Source material:
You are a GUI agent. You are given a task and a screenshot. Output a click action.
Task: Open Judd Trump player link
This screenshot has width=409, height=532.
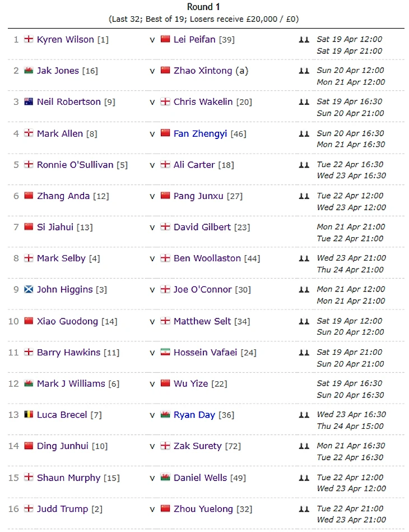click(x=62, y=509)
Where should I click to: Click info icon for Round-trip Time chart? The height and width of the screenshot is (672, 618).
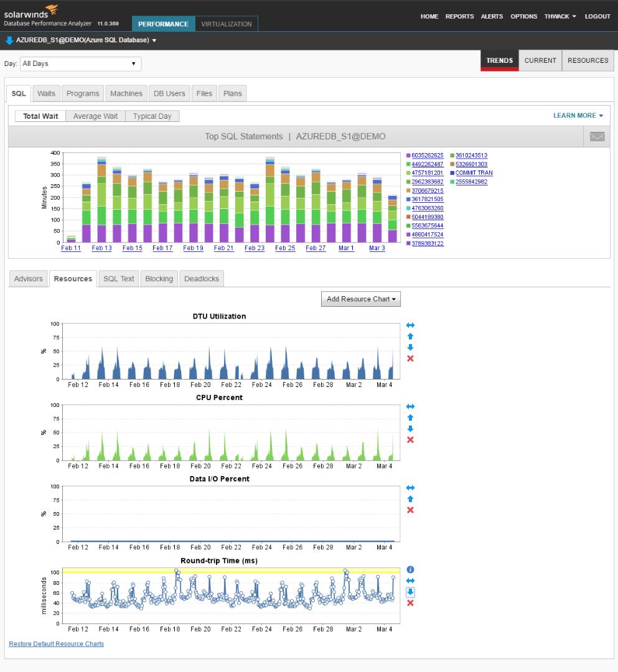[x=410, y=569]
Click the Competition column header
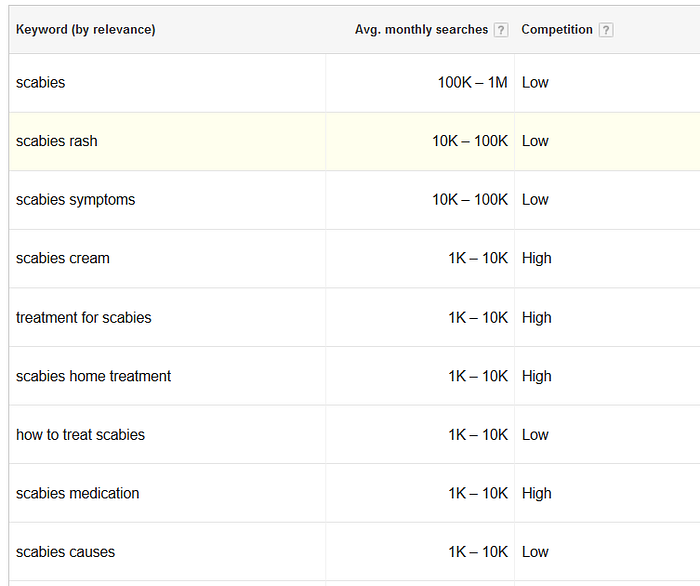700x586 pixels. click(x=557, y=30)
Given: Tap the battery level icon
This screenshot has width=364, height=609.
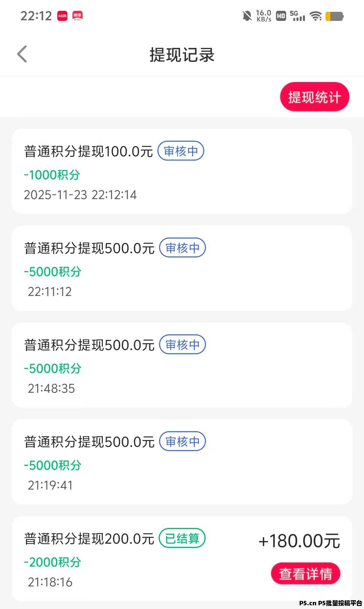Looking at the screenshot, I should (334, 16).
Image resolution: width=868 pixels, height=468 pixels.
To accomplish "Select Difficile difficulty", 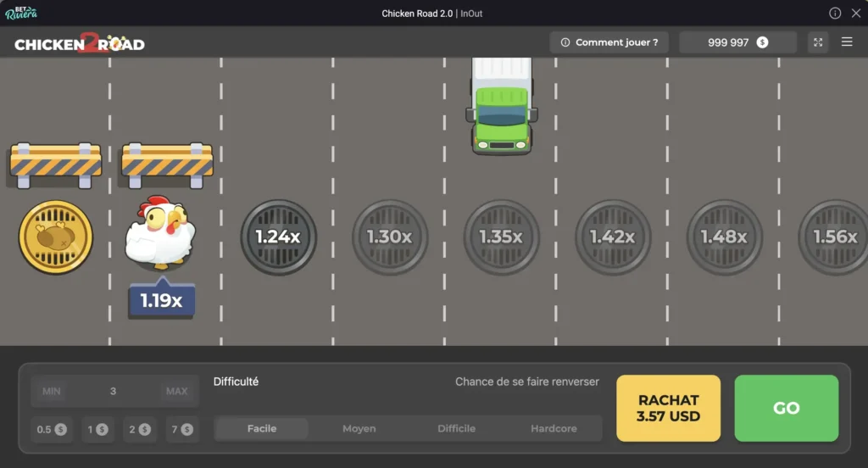I will coord(456,429).
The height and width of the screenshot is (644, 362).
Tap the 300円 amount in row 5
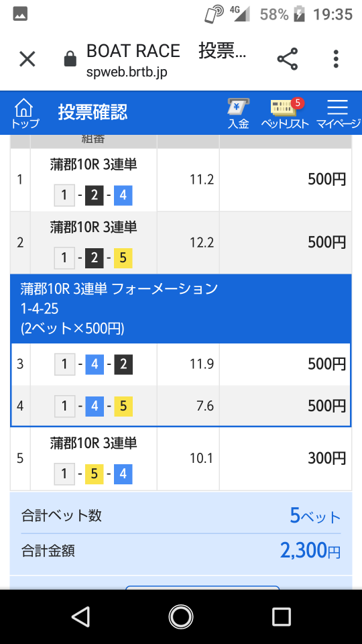pos(327,458)
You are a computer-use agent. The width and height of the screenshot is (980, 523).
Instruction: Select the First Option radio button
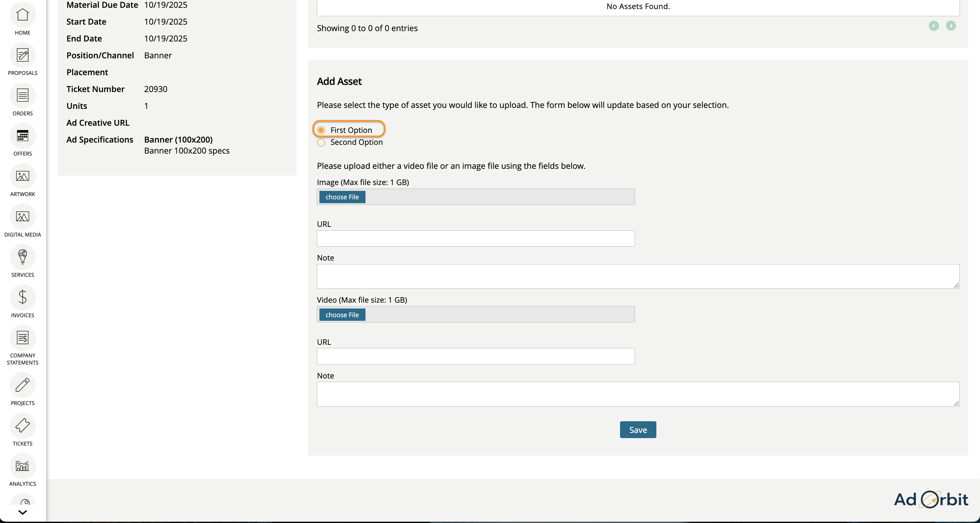point(321,130)
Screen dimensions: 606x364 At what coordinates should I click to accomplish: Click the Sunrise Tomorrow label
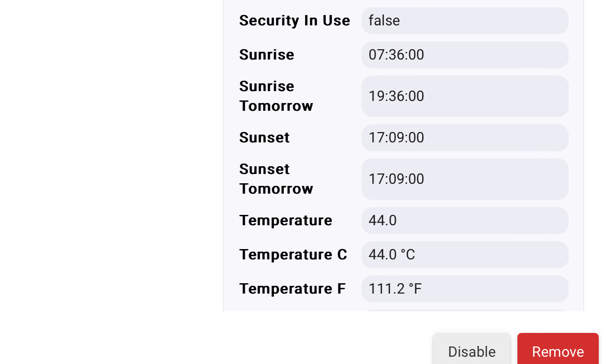[x=276, y=96]
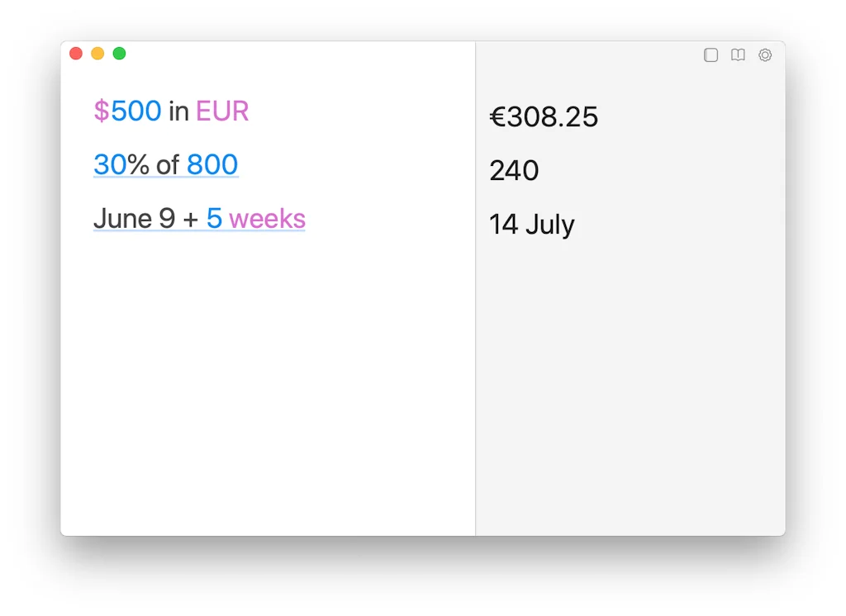The height and width of the screenshot is (616, 846).
Task: Click the blue 5 before weeks
Action: click(x=214, y=219)
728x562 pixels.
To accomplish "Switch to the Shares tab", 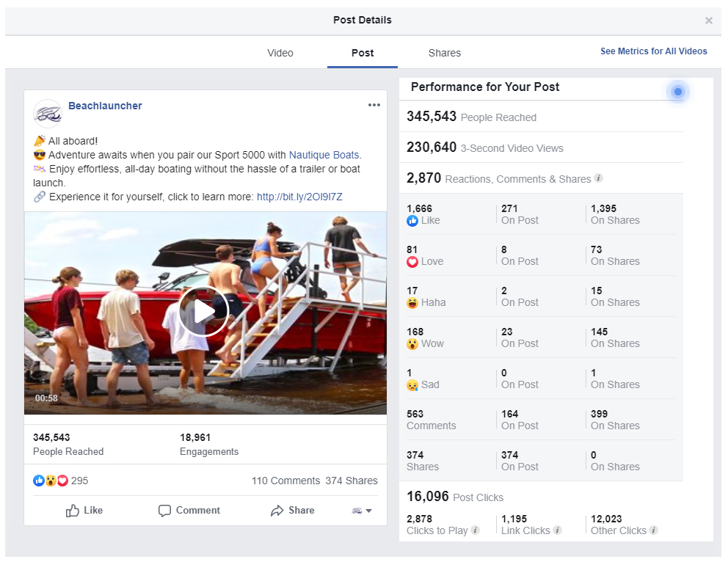I will (445, 53).
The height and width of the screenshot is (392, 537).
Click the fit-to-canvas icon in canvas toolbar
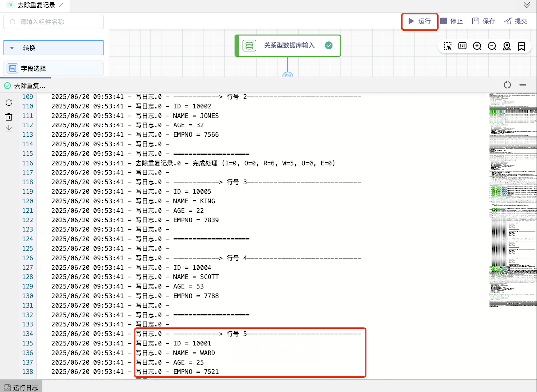pyautogui.click(x=462, y=46)
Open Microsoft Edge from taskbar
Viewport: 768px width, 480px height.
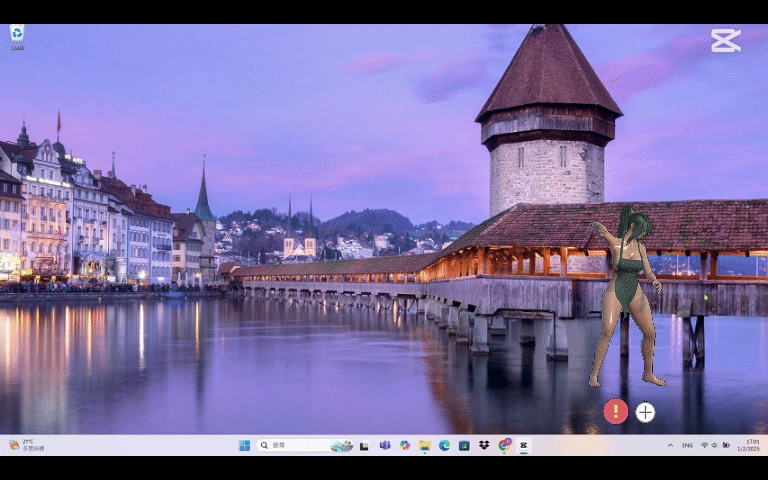coord(445,445)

Exercise aim: Your copy should hold exactly and only the lines from the one containing "Click the fit-to-canvas" through the end of the material, inclusive, repeated word for word and without pictures.

Response below:
Click the fit-to-canvas icon in canvas toolbar
pyautogui.click(x=462, y=46)
Open Microsoft Edge from taskbar
Viewport: 768px width, 480px height.
coord(445,445)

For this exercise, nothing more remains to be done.